[EXCERPT PROVIDED]
[start]
Go Down

Topic: "optimizing compiler" (Read 13471 times) previous topic - next topic

virtual1

update…  I decided to just do a global replace for "Serial." -> "//Serial." using bbedit.  After unreplacing the one include for the serial module itself, I did another compile to compare.  This was while leaving the debug define alone and enabled.

Before commenting out Serial. everywhere: 32k
AFTER commenting out Serial. everywhere: 38k

so, commenting out 244 serial commands led to an INCREASE of 6k in sketch size.

does anyone have a clue why this is happening?

kowalski

So is there some way to understand what is going on? Yes, there are tools to this. Not in the Arduino library but in the AVR toolbox. You can check what goes into the build and understand the difference and thus find the source to the problem. Below is a Linux shell script that I use to generate a list and symbol file (to reduce the Cosa footprint, do not what to end up with this type of problems ;-)
Code: [Select]

avr-size -C /tmp/build*.tmp/$1.cpp.elf > $1.lst
avr-objdump -d /tmp/build*.tmp/$1.cpp.elf >> $1.lst
avr-nm -CS /tmp/build*.tmp/$1.cpp.elf > $1.sym

The script generates size information and an assembly listing but also a symbol file.

"Know your numbers",

Cheers!

virtual1


Code: [Select]

avr-size -C /tmp/build*.tmp/$1.cpp.elf > $1.lst
avr-objdump -d /tmp/build*.tmp/$1.cpp.elf >> $1.lst
avr-nm -CS /tmp/build*.tmp/$1.cpp.elf > $1.sym



I haven't done that sort of thing before.  avr-size isn't in PATH on my mac (10 .8 )  Where do I enter that?  and the .elf files, are those generated somewhere by the compiler / when?  pretend I don't know anything about the ave commands, because I don't ;)    I AM very proficient with bash etc however.

kowalski

#18
Mar 05, 2014, 12:21 am Last Edit: Mar 05, 2014, 12:25 am by kowalski Reason: 1
Ok. I do not use a mac so this is hand-waving.

First you have to find the Arduino installation and locate the AVR tools bin directory. Add that to your PATH or simply execute the script from there. On my machine it is /opt/arduino-1.5.6-r2/hardware/tools/avr/bin.

Second check where the Arduino build puts the compiled files and replace the /tmp/build*/ etc with that path. Hint: Enable compiler printout in the Arduino IDE and look for the path when compiling.

When you get this working I will be waiting for the next question ;-)

Cheers!

virtual1

First you have to find the Arduino installation and locate the AVR tools bin directory. Add that to your PATH or simply execute the script from there. On my machine it is /opt/arduino-1.5.6-r2/hardware/tools/avr/bin.


Here that's wherever you put the app, dug in thusly:

Arduino 1.0.5.app/Contents/Resources/Java/hardware/tools/avr/avr/bin

and in that folder we have:
Code: [Select]

ar
as
c++
cpp
g++
gcc
gccbug
gcov
ld
nm
objcopy
objdump
ranlib
strip


Quote
Second check where the Arduino build puts the compiled files and replace the /tmp/build*/ etc with that path. Hint: Enable compiler printout in the Arduino IDE and look for the path when compiling.


That one appears to be a pseudorandom temp location.  In this specific case of the sketch I have loaded and ran right now, it's

/var/folders/mh/zvj3c6xd0ms3v62t6m6wc_d00000gp/T/build1756195043828663546.tmp/

So I whipped up:
Code: [Select]

#!/bin/bash
if [ -n "$1" ] ; then
  p=$1
else
  echo "provide path to build, something like /var/folders/mh/zvj3c6xd0ms3v62t6m6wc_d00000gp/T/build1756195043828663546.tmp/_Heartbeat"
[end]
[SUPPLIED INFORMATION]
[start]
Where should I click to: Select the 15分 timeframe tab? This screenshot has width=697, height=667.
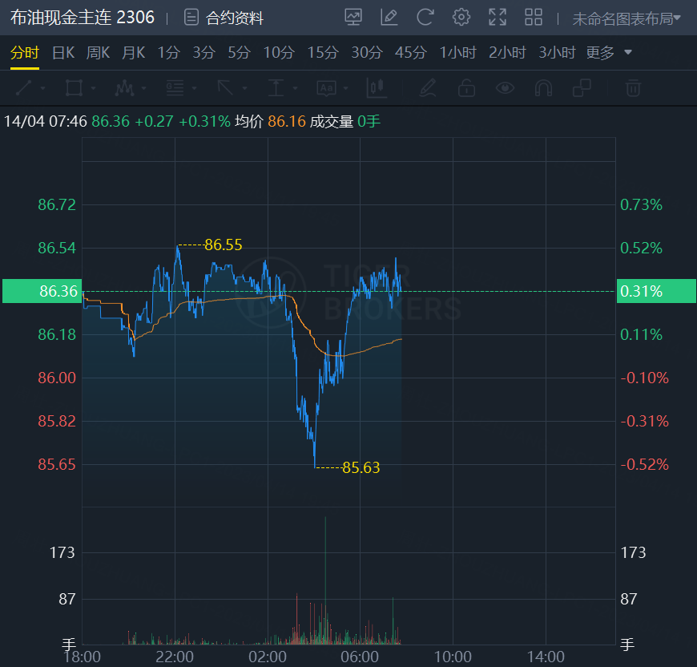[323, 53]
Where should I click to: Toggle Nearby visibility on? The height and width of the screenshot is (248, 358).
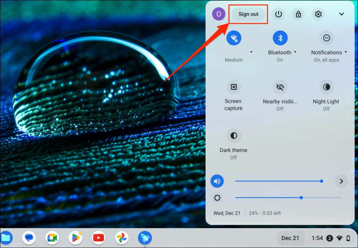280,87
[end]
[TASK STATEMENT]
Name every AVR tool that kowalski's shell script runs in the forum thread about the optimizing compiler.

[EXERCISE SOLUTION]
avr-size, avr-objdump, avr-nm